◆ **Problem details**
Please reproduce all of the entries below word for word.

Location data for words and elements
======
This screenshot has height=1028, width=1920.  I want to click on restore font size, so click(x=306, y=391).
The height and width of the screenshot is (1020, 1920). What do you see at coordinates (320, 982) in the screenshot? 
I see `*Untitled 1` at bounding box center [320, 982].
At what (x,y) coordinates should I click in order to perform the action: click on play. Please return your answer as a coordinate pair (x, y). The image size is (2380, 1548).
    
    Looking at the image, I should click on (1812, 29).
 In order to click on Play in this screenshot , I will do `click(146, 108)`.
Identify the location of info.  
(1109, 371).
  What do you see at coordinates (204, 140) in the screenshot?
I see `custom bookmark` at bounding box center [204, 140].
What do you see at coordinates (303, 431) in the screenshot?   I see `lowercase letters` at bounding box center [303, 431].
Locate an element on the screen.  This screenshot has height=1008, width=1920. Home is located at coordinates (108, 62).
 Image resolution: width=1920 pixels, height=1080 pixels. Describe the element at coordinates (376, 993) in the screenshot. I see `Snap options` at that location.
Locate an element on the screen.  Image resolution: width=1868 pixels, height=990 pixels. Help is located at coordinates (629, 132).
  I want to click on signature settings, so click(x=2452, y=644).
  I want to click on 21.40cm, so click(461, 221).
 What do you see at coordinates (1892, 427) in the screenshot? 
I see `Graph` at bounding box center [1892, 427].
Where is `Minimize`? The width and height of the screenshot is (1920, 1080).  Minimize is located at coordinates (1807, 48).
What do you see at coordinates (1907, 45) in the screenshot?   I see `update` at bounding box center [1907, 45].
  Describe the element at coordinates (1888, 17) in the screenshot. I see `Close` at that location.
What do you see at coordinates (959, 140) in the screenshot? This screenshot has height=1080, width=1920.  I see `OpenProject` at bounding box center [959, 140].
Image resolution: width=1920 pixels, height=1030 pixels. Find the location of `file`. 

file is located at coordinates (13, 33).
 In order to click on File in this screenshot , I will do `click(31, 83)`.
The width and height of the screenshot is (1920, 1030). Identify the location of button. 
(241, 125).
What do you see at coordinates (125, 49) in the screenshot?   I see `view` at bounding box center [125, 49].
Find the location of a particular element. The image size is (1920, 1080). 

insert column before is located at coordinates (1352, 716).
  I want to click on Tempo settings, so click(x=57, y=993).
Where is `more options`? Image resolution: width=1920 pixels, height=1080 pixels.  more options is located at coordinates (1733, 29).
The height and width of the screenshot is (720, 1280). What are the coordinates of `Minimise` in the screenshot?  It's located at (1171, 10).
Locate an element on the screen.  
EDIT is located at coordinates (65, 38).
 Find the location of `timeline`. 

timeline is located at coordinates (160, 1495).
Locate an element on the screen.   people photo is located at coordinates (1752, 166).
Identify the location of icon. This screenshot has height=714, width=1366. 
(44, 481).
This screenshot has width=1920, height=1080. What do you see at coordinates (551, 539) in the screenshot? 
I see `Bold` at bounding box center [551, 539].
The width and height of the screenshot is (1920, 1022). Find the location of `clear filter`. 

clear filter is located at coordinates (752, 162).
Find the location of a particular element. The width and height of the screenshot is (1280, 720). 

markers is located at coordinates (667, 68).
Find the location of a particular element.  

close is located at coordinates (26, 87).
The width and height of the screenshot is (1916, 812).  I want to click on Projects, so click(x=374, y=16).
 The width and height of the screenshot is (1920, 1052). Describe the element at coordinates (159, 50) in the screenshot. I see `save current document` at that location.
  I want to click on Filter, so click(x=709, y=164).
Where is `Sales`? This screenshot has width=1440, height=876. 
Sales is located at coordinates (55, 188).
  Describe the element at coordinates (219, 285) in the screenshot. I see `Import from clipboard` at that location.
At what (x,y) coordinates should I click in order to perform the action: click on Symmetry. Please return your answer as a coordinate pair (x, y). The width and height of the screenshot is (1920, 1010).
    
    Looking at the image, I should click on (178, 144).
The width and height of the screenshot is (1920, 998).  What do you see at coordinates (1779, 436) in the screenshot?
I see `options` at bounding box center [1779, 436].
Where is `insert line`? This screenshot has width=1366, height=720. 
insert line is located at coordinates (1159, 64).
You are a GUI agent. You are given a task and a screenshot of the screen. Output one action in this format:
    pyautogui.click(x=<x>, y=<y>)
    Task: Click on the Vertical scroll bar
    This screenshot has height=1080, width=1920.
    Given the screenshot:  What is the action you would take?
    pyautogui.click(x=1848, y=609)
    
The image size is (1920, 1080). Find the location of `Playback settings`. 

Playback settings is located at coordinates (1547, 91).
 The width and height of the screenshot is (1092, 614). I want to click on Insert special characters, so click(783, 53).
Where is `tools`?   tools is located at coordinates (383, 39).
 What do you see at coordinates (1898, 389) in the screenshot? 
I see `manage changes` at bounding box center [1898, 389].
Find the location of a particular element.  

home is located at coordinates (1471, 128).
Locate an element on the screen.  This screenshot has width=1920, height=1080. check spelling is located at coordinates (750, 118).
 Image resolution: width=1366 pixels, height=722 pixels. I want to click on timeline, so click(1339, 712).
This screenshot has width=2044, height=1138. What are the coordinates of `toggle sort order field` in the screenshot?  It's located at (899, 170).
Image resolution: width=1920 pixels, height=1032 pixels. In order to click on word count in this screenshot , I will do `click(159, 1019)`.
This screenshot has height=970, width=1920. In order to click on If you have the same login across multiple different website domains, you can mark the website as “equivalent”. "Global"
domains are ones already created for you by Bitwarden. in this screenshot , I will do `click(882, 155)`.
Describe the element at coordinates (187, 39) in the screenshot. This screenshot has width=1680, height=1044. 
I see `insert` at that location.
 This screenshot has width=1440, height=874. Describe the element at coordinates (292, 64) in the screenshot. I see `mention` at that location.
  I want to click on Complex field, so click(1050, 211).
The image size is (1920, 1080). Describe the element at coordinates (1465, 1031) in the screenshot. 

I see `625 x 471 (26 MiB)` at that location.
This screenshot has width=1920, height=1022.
======
◆ **Problem solution**
This screenshot has height=1028, width=1920.  I want to click on restore font size, so click(x=306, y=391).
The height and width of the screenshot is (1020, 1920). What do you see at coordinates (320, 982) in the screenshot? 
I see `*Untitled 1` at bounding box center [320, 982].
At what (x,y) coordinates should I click in order to perform the action: click on play. Please return your answer as a coordinate pair (x, y). The image size is (2380, 1548).
    
    Looking at the image, I should click on (1812, 29).
 In order to click on Play in this screenshot , I will do `click(146, 108)`.
Identify the location of info.  
(1109, 371).
  What do you see at coordinates (204, 140) in the screenshot?
I see `custom bookmark` at bounding box center [204, 140].
What do you see at coordinates (303, 431) in the screenshot?   I see `lowercase letters` at bounding box center [303, 431].
Locate an element on the screen.  This screenshot has height=1008, width=1920. Home is located at coordinates (108, 62).
 Image resolution: width=1920 pixels, height=1080 pixels. Describe the element at coordinates (376, 993) in the screenshot. I see `Snap options` at that location.
Locate an element on the screen.  Image resolution: width=1868 pixels, height=990 pixels. Help is located at coordinates (629, 132).
  I want to click on signature settings, so click(x=2452, y=644).
  I want to click on 21.40cm, so click(461, 221).
 What do you see at coordinates (1892, 427) in the screenshot? 
I see `Graph` at bounding box center [1892, 427].
Where is `Minimize`? The width and height of the screenshot is (1920, 1080).  Minimize is located at coordinates (1807, 48).
What do you see at coordinates (1907, 45) in the screenshot?   I see `update` at bounding box center [1907, 45].
  Describe the element at coordinates (1888, 17) in the screenshot. I see `Close` at that location.
What do you see at coordinates (959, 140) in the screenshot? This screenshot has height=1080, width=1920.  I see `OpenProject` at bounding box center [959, 140].
Image resolution: width=1920 pixels, height=1030 pixels. Find the location of `file`. 

file is located at coordinates (13, 33).
 In order to click on File in this screenshot , I will do `click(31, 83)`.
The width and height of the screenshot is (1920, 1030). Identify the location of button. 
(241, 125).
What do you see at coordinates (125, 49) in the screenshot?   I see `view` at bounding box center [125, 49].
Find the location of a particular element. The image size is (1920, 1080). 

insert column before is located at coordinates (1352, 716).
  I want to click on Tempo settings, so click(x=57, y=993).
Where is `more options`? Image resolution: width=1920 pixels, height=1080 pixels.  more options is located at coordinates (1733, 29).
The height and width of the screenshot is (720, 1280). What are the coordinates of `Minimise` in the screenshot?  It's located at (1171, 10).
Locate an element on the screen.  
EDIT is located at coordinates (65, 38).
 Find the location of `timeline`. 

timeline is located at coordinates (160, 1495).
Locate an element on the screen.   people photo is located at coordinates (1752, 166).
Identify the location of icon. This screenshot has height=714, width=1366. 
(44, 481).
This screenshot has width=1920, height=1080. What do you see at coordinates (551, 539) in the screenshot? 
I see `Bold` at bounding box center [551, 539].
The width and height of the screenshot is (1920, 1022). Find the location of `clear filter`. 

clear filter is located at coordinates (752, 162).
Find the location of a particular element. The width and height of the screenshot is (1280, 720). 

markers is located at coordinates (667, 68).
Find the location of a particular element.  

close is located at coordinates (26, 87).
The width and height of the screenshot is (1916, 812).  I want to click on Projects, so click(x=374, y=16).
 The width and height of the screenshot is (1920, 1052). Describe the element at coordinates (159, 50) in the screenshot. I see `save current document` at that location.
  I want to click on Filter, so click(x=709, y=164).
Where is `Sales`? This screenshot has width=1440, height=876. 
Sales is located at coordinates (55, 188).
  Describe the element at coordinates (219, 285) in the screenshot. I see `Import from clipboard` at that location.
At what (x,y) coordinates should I click in order to perform the action: click on Symmetry. Please return your answer as a coordinate pair (x, y). The width and height of the screenshot is (1920, 1010).
    
    Looking at the image, I should click on (178, 144).
The width and height of the screenshot is (1920, 998).  What do you see at coordinates (1779, 436) in the screenshot?
I see `options` at bounding box center [1779, 436].
Where is `insert line`? This screenshot has width=1366, height=720. 
insert line is located at coordinates (1159, 64).
You are a GUI agent. You are given a task and a screenshot of the screen. Output one action in this format:
    pyautogui.click(x=<x>, y=<y>)
    Task: Click on the Vertical scroll bar
    This screenshot has height=1080, width=1920.
    Given the screenshot:  What is the action you would take?
    pyautogui.click(x=1848, y=609)
    
The image size is (1920, 1080). Find the location of `Playback settings`. 

Playback settings is located at coordinates (1547, 91).
 The width and height of the screenshot is (1092, 614). I want to click on Insert special characters, so click(783, 53).
Where is `tools`?   tools is located at coordinates (383, 39).
 What do you see at coordinates (1898, 389) in the screenshot? 
I see `manage changes` at bounding box center [1898, 389].
Find the location of a particular element.  

home is located at coordinates (1471, 128).
Locate an element on the screen.  This screenshot has width=1920, height=1080. check spelling is located at coordinates (750, 118).
 Image resolution: width=1366 pixels, height=722 pixels. I want to click on timeline, so click(1339, 712).
This screenshot has width=2044, height=1138. What are the coordinates of `toggle sort order field` in the screenshot?  It's located at (899, 170).
Image resolution: width=1920 pixels, height=1032 pixels. In order to click on word count in this screenshot , I will do `click(159, 1019)`.
This screenshot has height=970, width=1920. In order to click on If you have the same login across multiple different website domains, you can mark the website as “equivalent”. "Global"
domains are ones already created for you by Bitwarden. in this screenshot , I will do `click(882, 155)`.
Describe the element at coordinates (187, 39) in the screenshot. This screenshot has width=1680, height=1044. 
I see `insert` at that location.
 This screenshot has width=1440, height=874. Describe the element at coordinates (292, 64) in the screenshot. I see `mention` at that location.
  I want to click on Complex field, so click(1050, 211).
The image size is (1920, 1080). Describe the element at coordinates (1465, 1031) in the screenshot. 

I see `625 x 471 (26 MiB)` at that location.
This screenshot has width=1920, height=1022.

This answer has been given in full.